What you are asked to do
Would you please write out each entry precisely as given?

Dataset entries:
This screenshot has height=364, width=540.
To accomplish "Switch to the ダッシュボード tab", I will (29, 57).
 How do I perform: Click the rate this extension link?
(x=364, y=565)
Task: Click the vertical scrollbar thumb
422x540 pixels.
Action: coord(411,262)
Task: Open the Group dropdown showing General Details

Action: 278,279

Task solution
This screenshot has height=364, width=540.
To accomplish "Switch to the ダッシュボード tab", I will (29, 57).
 How do I perform: Click the rate this extension link?
(x=364, y=565)
Task: Click the vertical scrollbar thumb
422x540 pixels.
Action: coord(411,262)
Task: Open the Group dropdown showing General Details

Action: 278,279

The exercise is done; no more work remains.